EĞİTİM - 06 Temmuz 2024 Cumartesi 17:15

KOSTÜ fakülte bazında ilk mezunlarını verirken, gençler son dersini Mütevelli Heyet Başkanı Emiroğlu’dan aldı

A
A
A
KOSTÜ fakülte bazında ilk mezunlarını verirken, gençler son dersini Mütevelli Heyet Başkanı Emiroğlu’dan aldı

Kocaeli Sağlık ve Teknoloji Üniversitesi (KOSTÜ) 2023-2024 Akademik Yılı Mezuniyet Töreni’yle fakülte bazında ilk kez 4 yıllık mezunlarını verdi. Mütevelli Heyet Başkanı Dr. Talip Emiroğlu, mezunlara son dersini verdi.


Bu yıl 14’üncüsü düzenlenen Kocaeli Sağlık ve Teknoloji Üniversitesi (KOSTÜ) 2023-2024 Akademik Yılı Mezuniyet Töreni, Başiskele kampüsünde gerçekleştirildi. Törene Başiskele Belediye Başkanı Yasin Özlü, Kocaeli Sağlık ve Teknoloji Üniversitesi Rektörü Prof. Dr. Muzaffer Elmas ile eğitimci, Mütevelli Heyet Başkanı Dr. Talip Emiroğlu, öğrenciler ve aileler katıldı. Renkli geçen mezuniyet töreninde bölüm birincilerine ve başarılı öğrencilere plaket ve ödüller takdim edildi. Mezuniyet yeminini eden öğrenciler keplerini havaya atarak mezun olmanın mutluluğunu yaşadı. Çocuklarının mutluluğuna ortak olan aileler ise gururlu bakışlarla öğrencileri izledi.

▶ **Girdiler**

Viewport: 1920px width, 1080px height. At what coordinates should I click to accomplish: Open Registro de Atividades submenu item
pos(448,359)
...
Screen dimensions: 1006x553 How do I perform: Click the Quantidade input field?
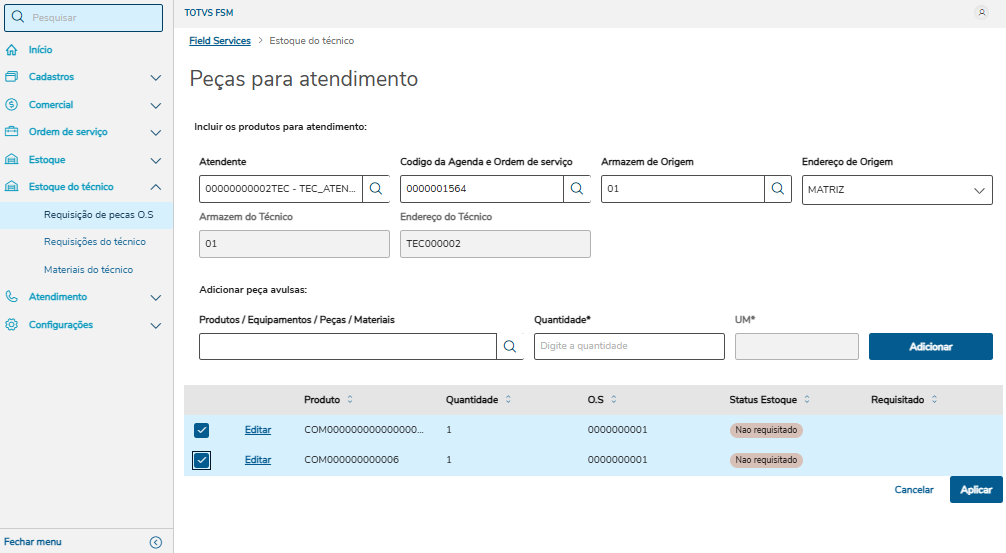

▶ **Yapılacaklar listesi**
a – KOSTÜ mezuniyet haberinde, "Bu yıl 14’üncüsü" sözcüklerini içeren yerle başlayıp "bakışlarla öğrencileri izledi." ile biten bölümü hiçbir değişiklik yapmadan döndürün.
b – KOSTÜ mezuniyet haberine göre aşağıdaki soruları yanıtlayın:
(i) Mezuniyet töreni bu yıl kaçıncı kez düzenlendi?
(ii) Tören hangi kampüste yapıldı?
(iii) Mezunlara son dersi kim verdi?
c – KOSTÜ mezuniyet haberini son cümlesinden sonra sürdürün.

▶ **Görev çıktıları**
a –
Bu yıl 14’üncüsü düzenlenen Kocaeli Sağlık ve Teknoloji Üniversitesi (KOSTÜ) 2023-2024 Akademik Yılı Mezuniyet Töreni, Başiskele kampüsünde gerçekleştirildi. Törene Başiskele Belediye Başkanı Yasin Özlü, Kocaeli Sağlık ve Teknoloji Üniversitesi Rektörü Prof. Dr. Muzaffer Elmas ile eğitimci, Mütevelli Heyet Başkanı Dr. Talip Emiroğlu, öğrenciler ve aileler katıldı. Renkli geçen mezuniyet töreninde bölüm birincilerine ve başarılı öğrencilere plaket ve ödüller takdim edildi. Mezuniyet yeminini eden öğrenciler keplerini havaya atarak mezun olmanın mutluluğunu yaşadı. Çocuklarının mutluluğuna ortak olan aileler ise gururlu bakışlarla öğrencileri izledi.

b –
(i) 14'üncü kez.
(ii) Başiskele kampüsünde.
(iii) Mütevelli Heyet Başkanı Dr. Talip Emiroğlu.

c –
"Sadece mesleki başarılarının değil, aynı zamanda insani değerlerimizi de ön planda tutmanızı temenni ediyorum"


Kocaeli Sağlık ve Teknoloji Üniversitesi Rektörü Prof. Dr. Muzaffer Elmas, öğrencilerin hayatlarında yeni sayfa açtıklarına dikkat çekerek, "Bu yeni sayfada sadece mesleki başarılarının değil, aynı zamanda insani değerlerimizi de ön planda tutmanızı temenni ediyorum. Ailelerinize, topluma ve insanlığa karşı sorumluluklarınızı yerine getirirken etik ve ahlaki değerlere bağımlı bireyler olarak örnek olacağınıza inanıyorum. Mezun olduğunuz üniversiteniz ile bağınızı hiçbir zaman koparmayın. Buradaki öğretim elemanlarınızı, arkadaşlıklarınızı, dostluklarınızı, sevdiklerinizi her zaman hatırlayın" şeklinde konuştu.



"Sevdiğiniz işi yaparsanız başarılı olma oranınız çok daha yüksektir"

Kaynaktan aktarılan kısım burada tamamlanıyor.